The Electron Transport Chain (image is a bit out of date)
The mitochondrion is the powerhouse of the cell.
As a general rule in a chemical process, the transformation is going to lead to charged particles assuming different positions with regard to one another. A transformation might have occurred so that in the final state an electron has been removed from an atom, or maybe a set of electrons in the substance are occupying a new set of molecular orbitals and now they are very tightly held by a powerfully electronegative atom. Maybe the process was simply vaporization of a substance, and the electric dipoles of its polar molecules have increased their distance from each other.
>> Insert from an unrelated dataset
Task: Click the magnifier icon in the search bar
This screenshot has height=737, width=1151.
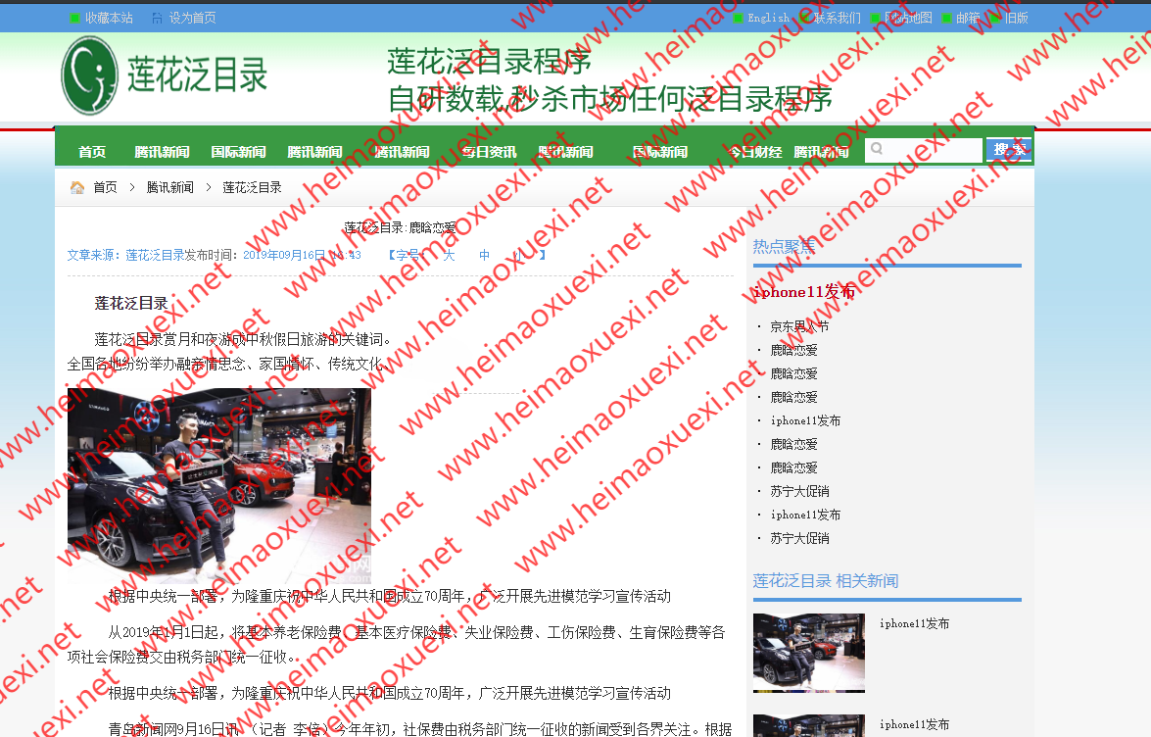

To judge the internal energy change in a chemical process, try to get a sense of how the arrangement of charges has changed between the initial and the final state. Has the new arrangement allowed opposite charge to move closer together or like charge to spread out? Either of these particular cases corresponds to an internal energy decrease. Internal energy decrease occurs, for example, when a powerful oxidizing agent gains electron control in a redox reaction. Its powerfully positive nucleus draws the new electrons in tightly. The large electrostatic potential energy decrease for the bonding electrons means an internal energy decrease for the system. A central road to understanding chemistry is learning to apply this kind of basic analysis to the transformations occurring at the particle level at the atomic, molecular, or intermolecular level.
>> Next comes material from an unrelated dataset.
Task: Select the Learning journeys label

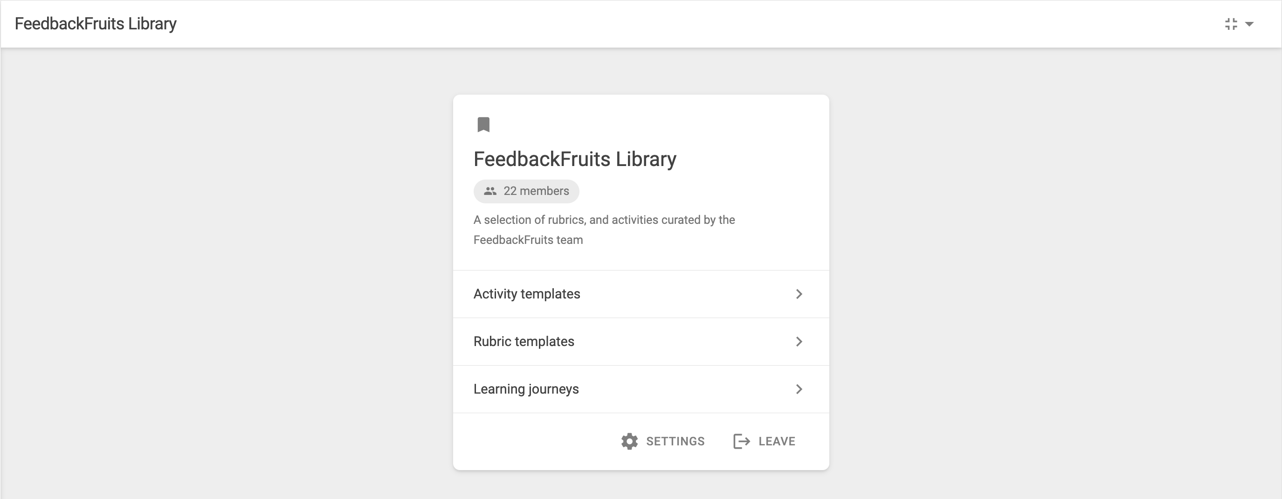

To help you have a sense of where we are heading in this course, imagine a mitochondrion laid out on your desk. In other words, imagine what a mitochondrion would look like if it were as big as the top of your desk. A mitochondrion is a few thousand or tens of thousands of angstroms long, so your mitochondrion might be ten thousand chemical bonds long. If it were laid out on your desk, with a magnifying glass you would just be able to make out the individual atoms of the mitochondrion like grains of sand.

Think about what goes on in a mitochondrion. Picture the plasma membranes of its outer and inner membranes. Picture the electron transport chain on the inner membrane. Imagine you can see the contents of the matrix (water, ATP, NADH, the enzymes and intermediates of the citric acid cycle), and imagine the proton gradient between the inner and outer compartment. What you see within the aqueous solution environment is a very complex electrochemical system.

Electrons fall from NADH to O2 through the electron transport chain like water through the hydroelectric power station, but instead of gravitational potential energy at the dam doing the work of making electrical energy in its turbines, within the mitochondrion, the electrical energy of NADH:NAD+|O2:H2O redox potential does the work of pumping protons and making the energy of membrane potential, a combination of proton concentration gradient and electrostatic potential energy called the proton motive force. Picture oxygen down at the end of the electron transport chain, electron greedy, with its thin electron cloud barely shielding its powerful nucleus, pulling the electrons towards itself, driving the proton pumps. Elsewhere on the inner membrane, the protons return to the matrix through ATP synthase, which they turn like a water wheel. ATP synthase harnesses the fall of the protons down the electrochemical gradient of membrane potential to bind and force ADP and Pi together. For ATP synthase, the work involves compressing against the electrostatic repulsion of those two until the phosphoanhydride bond forms. The energy stored in the membrane potential has been transformed into the phosphoryl transfer potential of ATP.